HTTP request sent, awaiting response... 200 OK
Length: 4502524724 (4.2G) [application/octet-stream]
Saving to: ‘cc.fa.300.bin.gz’


2024-11-07 19:08:01 (16.9 MB/s) - ‘cc.fa.300.bin.gz’ saved [4502524724/4502524724]



In [2]:
!gunzip /content/cc.fa.300.bin.gz

### download dataset 

In [3]:
!gdown 1CmseUCVqDNTLouAv9nGVn80kLjuh-rxd

Downloading...
From: https://drive.google.com/uc?id=1CmseUCVqDNTLouAv9nGVn80kLjuh-rxd
To: /content/NLU_Assignment1.zip
100% 22.2M/22.2M [00:00<00:00, 69.2MB/s]


In [4]:
!unzip /content/NLU_Assignment1.zip

Archive:  /content/NLU_Assignment1.zip
  inflating: Assignment1_NLU.pdf     
   creating: Poem Meter Dataset/
  inflating: Poem Meter Dataset/test_samples.csv  
  inflating: Poem Meter Dataset/train_samples.csv  
  inflating: Poem Meter Dataset/validation_samples.csv  


### apply preprocessing train set 

In [1]:
import pandas as pd
import regex as re

train_df = pd.read_csv('/content/Poem Meter Dataset/train_samples.csv')
train_df = train_df.sample(frac=1).reset_index(drop=True)

def clean_text(text):
    # Remove unwanted Unicode characters
    text = re.sub(r'\u200c', '', text)  # Remove zero-width non-joiners
    return text

# Apply cleaning to 'poem_text' column
train_df['poem_text'] = train_df['poem_text'].apply(clean_text)

In [2]:
val_df = pd.read_csv('/content/Poem Meter Dataset/validation_samples.csv')
test_data = pd.read_csv('/content/Poem Meter Dataset/test_samples.csv')

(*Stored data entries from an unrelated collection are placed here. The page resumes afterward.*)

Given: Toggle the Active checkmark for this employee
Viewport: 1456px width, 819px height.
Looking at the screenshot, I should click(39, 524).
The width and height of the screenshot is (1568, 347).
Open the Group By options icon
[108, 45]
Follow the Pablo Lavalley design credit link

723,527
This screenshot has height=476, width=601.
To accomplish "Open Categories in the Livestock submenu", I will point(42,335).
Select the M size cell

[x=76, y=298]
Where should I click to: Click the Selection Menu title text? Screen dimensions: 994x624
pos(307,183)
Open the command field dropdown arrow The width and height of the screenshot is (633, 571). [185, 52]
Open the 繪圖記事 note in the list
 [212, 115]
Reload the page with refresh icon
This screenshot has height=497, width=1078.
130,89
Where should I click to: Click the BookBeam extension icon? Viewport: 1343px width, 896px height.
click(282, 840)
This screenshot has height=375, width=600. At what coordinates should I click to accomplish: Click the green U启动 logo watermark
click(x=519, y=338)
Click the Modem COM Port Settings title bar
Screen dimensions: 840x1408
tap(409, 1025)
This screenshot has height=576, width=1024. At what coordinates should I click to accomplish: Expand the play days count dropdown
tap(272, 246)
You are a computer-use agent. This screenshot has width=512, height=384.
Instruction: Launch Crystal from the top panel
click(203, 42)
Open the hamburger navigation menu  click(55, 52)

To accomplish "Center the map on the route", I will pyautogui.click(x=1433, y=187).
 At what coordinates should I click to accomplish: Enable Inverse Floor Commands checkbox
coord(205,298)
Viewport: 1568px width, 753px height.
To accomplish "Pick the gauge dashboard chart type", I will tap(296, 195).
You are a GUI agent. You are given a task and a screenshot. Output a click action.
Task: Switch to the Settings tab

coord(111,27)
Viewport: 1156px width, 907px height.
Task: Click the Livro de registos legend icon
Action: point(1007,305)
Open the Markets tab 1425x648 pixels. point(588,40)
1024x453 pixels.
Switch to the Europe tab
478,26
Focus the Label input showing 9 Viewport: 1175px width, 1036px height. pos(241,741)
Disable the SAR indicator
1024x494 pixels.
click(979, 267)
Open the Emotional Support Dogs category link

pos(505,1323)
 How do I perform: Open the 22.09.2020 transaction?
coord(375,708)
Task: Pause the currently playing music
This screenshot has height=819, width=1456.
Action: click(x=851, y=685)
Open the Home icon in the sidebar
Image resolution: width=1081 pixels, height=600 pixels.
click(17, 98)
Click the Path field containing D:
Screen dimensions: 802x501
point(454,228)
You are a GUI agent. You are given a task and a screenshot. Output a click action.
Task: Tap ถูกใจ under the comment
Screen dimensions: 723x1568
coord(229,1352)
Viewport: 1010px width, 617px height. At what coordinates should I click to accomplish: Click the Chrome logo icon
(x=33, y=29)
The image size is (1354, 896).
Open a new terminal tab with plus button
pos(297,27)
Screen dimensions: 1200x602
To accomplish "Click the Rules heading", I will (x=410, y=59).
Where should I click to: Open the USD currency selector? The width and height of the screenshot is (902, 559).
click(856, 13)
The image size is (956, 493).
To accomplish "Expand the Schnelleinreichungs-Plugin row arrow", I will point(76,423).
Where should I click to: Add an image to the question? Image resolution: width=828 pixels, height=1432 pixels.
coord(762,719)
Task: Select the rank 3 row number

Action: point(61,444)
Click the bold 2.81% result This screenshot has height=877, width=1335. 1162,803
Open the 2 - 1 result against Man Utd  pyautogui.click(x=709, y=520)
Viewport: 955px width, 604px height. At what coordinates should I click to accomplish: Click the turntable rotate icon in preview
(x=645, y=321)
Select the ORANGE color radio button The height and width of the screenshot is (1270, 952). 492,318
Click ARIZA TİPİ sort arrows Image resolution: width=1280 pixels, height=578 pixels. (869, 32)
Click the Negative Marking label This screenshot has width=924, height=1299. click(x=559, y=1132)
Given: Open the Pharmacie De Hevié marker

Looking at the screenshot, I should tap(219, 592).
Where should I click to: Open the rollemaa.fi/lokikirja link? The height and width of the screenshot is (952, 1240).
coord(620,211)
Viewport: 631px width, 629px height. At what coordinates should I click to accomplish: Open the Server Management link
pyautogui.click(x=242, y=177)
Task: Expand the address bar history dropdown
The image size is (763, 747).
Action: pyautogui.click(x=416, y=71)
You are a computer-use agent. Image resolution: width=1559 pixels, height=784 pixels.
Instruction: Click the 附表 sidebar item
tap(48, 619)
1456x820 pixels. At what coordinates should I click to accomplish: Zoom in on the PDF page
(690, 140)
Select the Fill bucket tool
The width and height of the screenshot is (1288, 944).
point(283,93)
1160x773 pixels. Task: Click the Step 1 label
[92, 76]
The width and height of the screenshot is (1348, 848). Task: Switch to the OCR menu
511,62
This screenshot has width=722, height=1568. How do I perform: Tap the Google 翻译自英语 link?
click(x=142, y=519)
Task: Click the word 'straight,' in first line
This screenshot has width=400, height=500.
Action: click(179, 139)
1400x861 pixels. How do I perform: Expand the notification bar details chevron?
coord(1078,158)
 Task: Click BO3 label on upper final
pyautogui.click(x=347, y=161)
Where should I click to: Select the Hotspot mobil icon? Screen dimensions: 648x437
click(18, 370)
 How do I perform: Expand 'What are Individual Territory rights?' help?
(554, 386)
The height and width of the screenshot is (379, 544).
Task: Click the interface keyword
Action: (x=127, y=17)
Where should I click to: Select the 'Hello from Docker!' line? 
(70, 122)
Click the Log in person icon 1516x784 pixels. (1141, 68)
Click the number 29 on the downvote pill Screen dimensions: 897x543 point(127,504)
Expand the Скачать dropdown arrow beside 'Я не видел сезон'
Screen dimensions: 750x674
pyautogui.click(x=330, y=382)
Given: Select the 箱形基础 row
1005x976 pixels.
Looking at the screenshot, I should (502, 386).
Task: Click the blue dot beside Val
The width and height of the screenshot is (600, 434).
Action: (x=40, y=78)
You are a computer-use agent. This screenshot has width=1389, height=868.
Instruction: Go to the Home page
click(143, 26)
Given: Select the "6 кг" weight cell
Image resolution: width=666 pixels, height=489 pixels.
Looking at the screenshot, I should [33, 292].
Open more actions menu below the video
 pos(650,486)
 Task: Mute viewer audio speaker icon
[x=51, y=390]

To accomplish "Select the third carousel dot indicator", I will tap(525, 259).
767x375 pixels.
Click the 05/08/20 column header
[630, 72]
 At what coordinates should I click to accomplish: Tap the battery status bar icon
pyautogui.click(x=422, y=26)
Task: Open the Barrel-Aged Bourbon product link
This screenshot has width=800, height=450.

# Prepare input and output sequences
X_train_texts = train_df['poem_text'].astype(str).tolist()
y_train_texts = train_df['metre'].astype(str).tolist()
X_val_texts = val_df['poem_text'].astype(str).tolist()
y_val_texts = val_df['metre'].astype(str).tolist()
X_test_texts = test_data['poem_text'].astype(str).tolist()
X_test = test_data['poem_text'].astype(str).tolist()


In [3]:
!pip install fasttext



In [None]:
import fasttext
import numpy as np
import pandas as pd
from tensorflow.keras.layers import Input, Bidirectional, LSTM, Dense, Embedding, Activation, dot, concatenate, TimeDistributed
from tensorflow.keras.models import Model
from tensorflow.keras.callbacks import EarlyStopping, ReduceLROnPlateau
from tensorflow.keras.optimizers import Adam
from tensorflow.keras.preprocessing.sequence import pad_sequences
from tensorflow.keras.preprocessing.text import Tokenizer
import tensorflow as tf

# Load FastText model and set dimensions
ft = fasttext.load_model('cc.fa.300.bin')
embedding_dim = 300

# Tokenization
input_tokenizer = Tokenizer()
input_tokenizer.fit_on_texts(X_train_texts)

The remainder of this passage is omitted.